It has been a long two days in the ER, not particularly bad days but just long ones. As I was running down the tunnel and into the 50 mph wind and rain to respond to an unresponsive patient in the parking lot, I came to an interesting conclusion. Although I still feel the thrill when working on a critical patient or a massive trauma, over the last few years I have definitely settled into my role as a nurse. ER nursing remains a passion of mine, but I am noticing the shift in my thoughts and goals towards farming.
I am very blessed to work in the field I work in, I get to hear, see, smell and touch things most people never even dream about (or would want to for the matter). I love being in the middle of a stressful, life on the line situation and know what to do. I take pride in the fact that when a patient is crashing and the family member is cloaked in fear, I can say to them with confidence, we are doing everything we can to save your loved one. Despite the long hours, grueling work loads and occasional abuse from the patients, I am honored to have a career that I can feel proud of. There is never a day I do not walk out of the ER doors grateful for mine and my family’s health and safety.
I worked very hard to become a nurse. With the continual support of my parents, I made it through nursing school and went straight into the field of nursing I wanted the most. I then somehow managed to balance all of life’s responsibilities and a new career with going back to school for my bachelors. With God’s grace, I graduated with my bachelors and told myself that was it for school. I had been going to school continually from high school through six years of college, so I figured it was time for a break.
However, now that my hubby and I are working towards our dream and goal of the larger farm, school had began to sneak into my radar again. I have been google-ing farming programs and classes. While this may seem a little silly to be looking for classes that teach farming techniques, I would love to absorb all the information and experience from fellow classmates and instructors. It would also be a connection to invaluable resources.
After discussing the issue with the hubs, we are going to think on it awhile. It would be a full time program for two years, which is a large time and financial commitment. Since I will soon be working straight baylor nights (weekend nights) at the hospital, my weeks will be more open for farming related duties and responsibilities.
Whatever the right path is for me, I will accept it with a joyful heart. This farming adventure has been an amazing blessing and I am desperately grateful that I wake up every morning to a peaceful homestead filled with chicken squawks, pig grunts and goat screams.

▬▬▬▬▬▬▬▬▬▬

PARTS OF THE EXERCISE:
1. In the post about ER nursing and farming, how long would the full-time farming program last?
2. Write out the part of the post about ER nursing and farming from "I worked very" up to and including "for a break.".
You won't need the lines after this.

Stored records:
▬▬▬▬▬▬▬▬▬▬

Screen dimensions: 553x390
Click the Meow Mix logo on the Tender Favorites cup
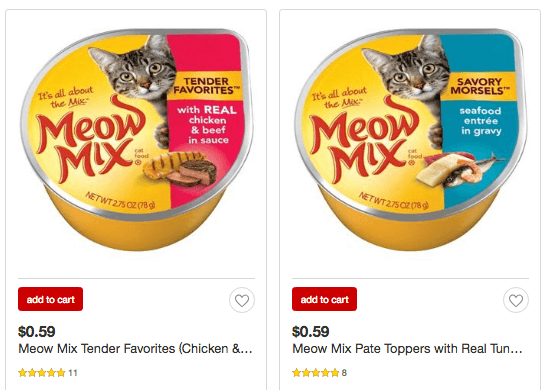[x=91, y=139]
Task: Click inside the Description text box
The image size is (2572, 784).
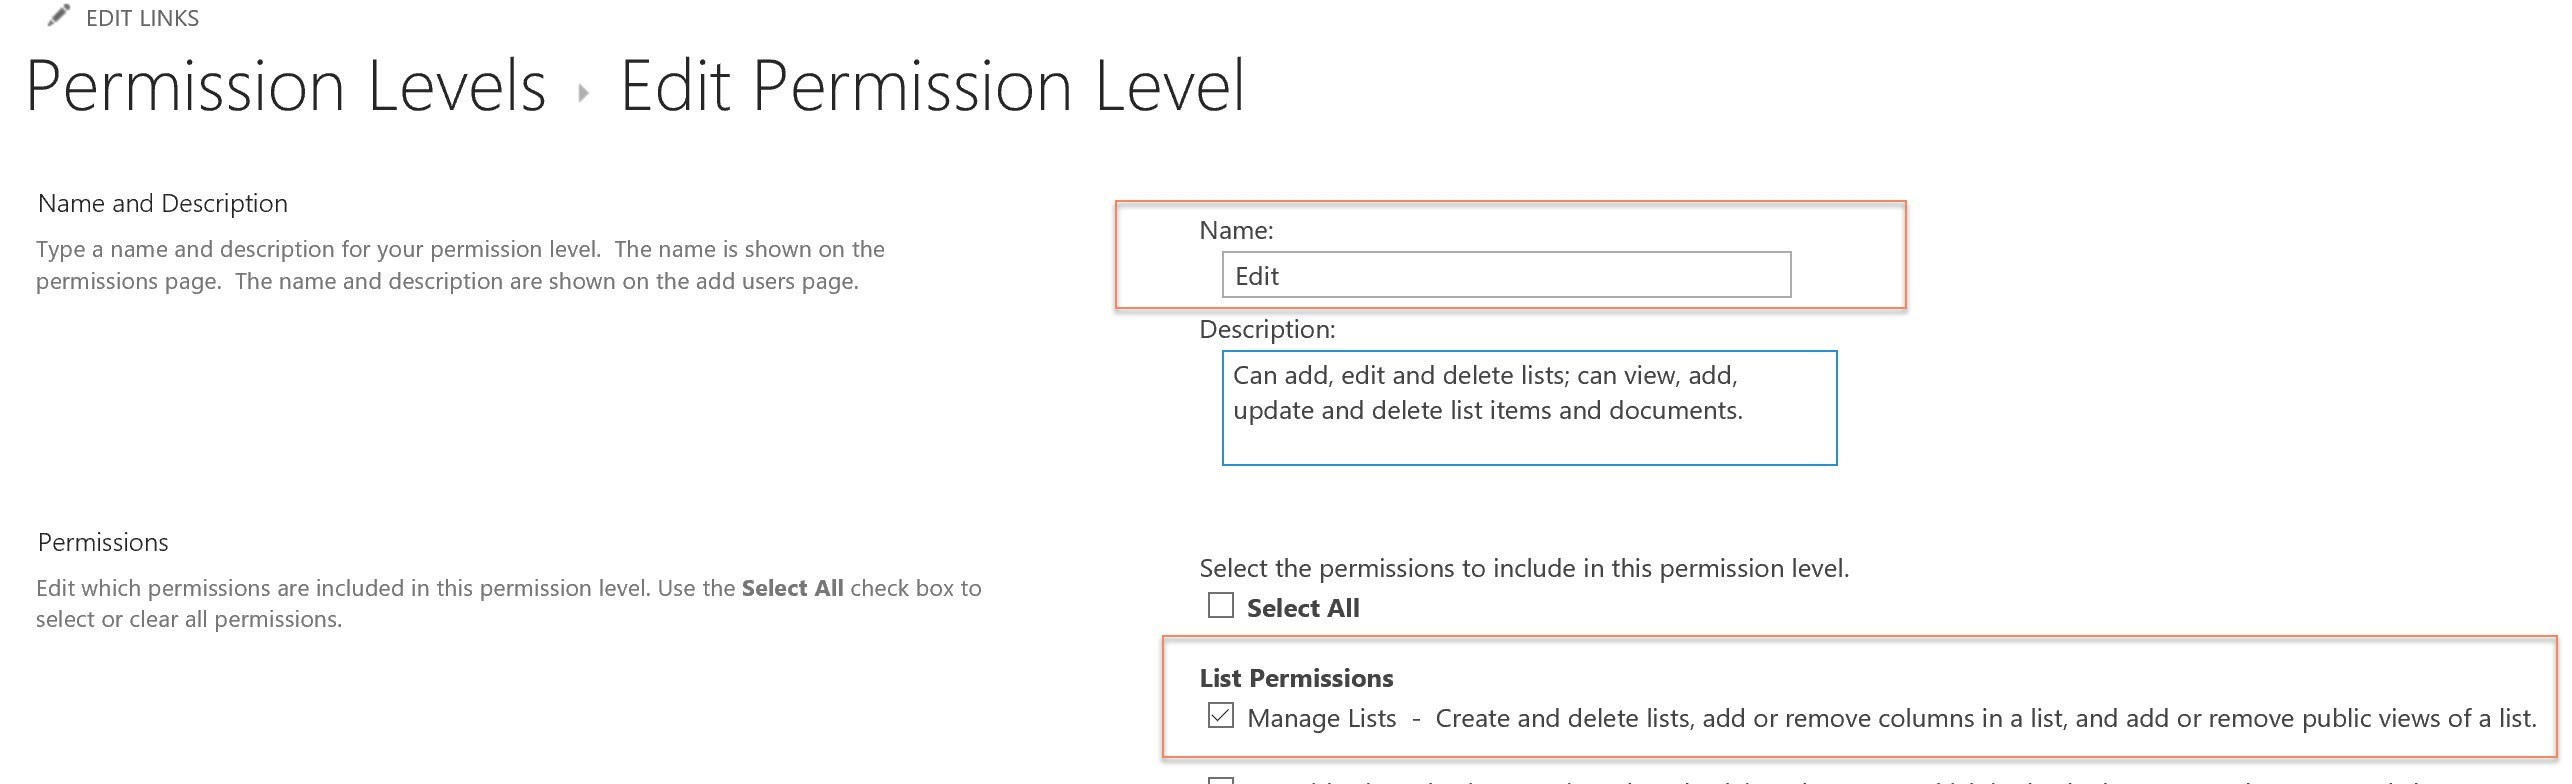Action: [x=1528, y=405]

▬▬▬▬▬▬▬▬▬▬

YOUR WRITTEN ANSWERS:
1. Two years.

2.
I worked very hard to become a nurse. With the continual support of my parents, I made it through nursing school and went straight into the field of nursing I wanted the most. I then somehow managed to balance all of life’s responsibilities and a new career with going back to school for my bachelors. With God’s grace, I graduated with my bachelors and told myself that was it for school. I had been going to school continually from high school through six years of college, so I figured it was time for a break.